• [ACTION ITEM] Sort through the listing below and keep each line with the word "agent". Copy those.

• [DATA FOR THIS EXERCISE]
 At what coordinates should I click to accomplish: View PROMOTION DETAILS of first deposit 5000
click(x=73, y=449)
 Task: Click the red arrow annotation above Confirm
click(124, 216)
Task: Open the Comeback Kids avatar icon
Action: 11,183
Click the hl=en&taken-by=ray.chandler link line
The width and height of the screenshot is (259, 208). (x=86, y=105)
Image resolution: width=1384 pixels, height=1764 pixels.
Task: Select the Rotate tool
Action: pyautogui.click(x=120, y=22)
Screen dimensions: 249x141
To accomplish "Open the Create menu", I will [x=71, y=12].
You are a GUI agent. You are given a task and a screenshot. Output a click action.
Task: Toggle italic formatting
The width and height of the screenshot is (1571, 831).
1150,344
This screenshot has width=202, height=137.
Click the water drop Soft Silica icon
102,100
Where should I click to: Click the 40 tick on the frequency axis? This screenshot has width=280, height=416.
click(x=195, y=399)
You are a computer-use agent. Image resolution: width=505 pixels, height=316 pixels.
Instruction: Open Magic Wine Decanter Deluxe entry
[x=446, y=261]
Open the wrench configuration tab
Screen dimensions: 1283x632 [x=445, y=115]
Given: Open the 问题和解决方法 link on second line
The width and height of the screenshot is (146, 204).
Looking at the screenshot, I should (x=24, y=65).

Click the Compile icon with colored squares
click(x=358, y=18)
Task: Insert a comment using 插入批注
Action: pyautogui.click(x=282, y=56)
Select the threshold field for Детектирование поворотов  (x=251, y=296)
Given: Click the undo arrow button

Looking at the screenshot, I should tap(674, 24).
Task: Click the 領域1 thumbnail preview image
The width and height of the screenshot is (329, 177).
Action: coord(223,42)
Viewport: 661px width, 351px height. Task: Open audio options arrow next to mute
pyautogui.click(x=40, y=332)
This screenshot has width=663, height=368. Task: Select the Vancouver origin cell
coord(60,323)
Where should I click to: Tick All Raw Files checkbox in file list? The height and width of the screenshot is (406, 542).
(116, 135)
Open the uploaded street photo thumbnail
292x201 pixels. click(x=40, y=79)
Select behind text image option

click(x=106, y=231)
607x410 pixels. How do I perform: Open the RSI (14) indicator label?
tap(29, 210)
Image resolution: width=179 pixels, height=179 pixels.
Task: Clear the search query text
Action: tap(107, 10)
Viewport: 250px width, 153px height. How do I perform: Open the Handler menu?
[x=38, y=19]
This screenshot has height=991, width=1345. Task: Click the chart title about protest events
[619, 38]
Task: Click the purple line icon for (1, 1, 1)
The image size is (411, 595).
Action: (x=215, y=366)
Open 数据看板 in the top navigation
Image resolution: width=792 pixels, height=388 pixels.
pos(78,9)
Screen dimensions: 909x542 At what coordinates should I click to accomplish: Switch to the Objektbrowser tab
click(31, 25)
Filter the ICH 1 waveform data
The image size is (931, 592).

• [EXERCISE OUTPUT]
You are a GUI agent. You are given a task and a screenshot. Output a click action.
You are a computer-use agent. Image resolution: width=505 pixels, height=316 pixels.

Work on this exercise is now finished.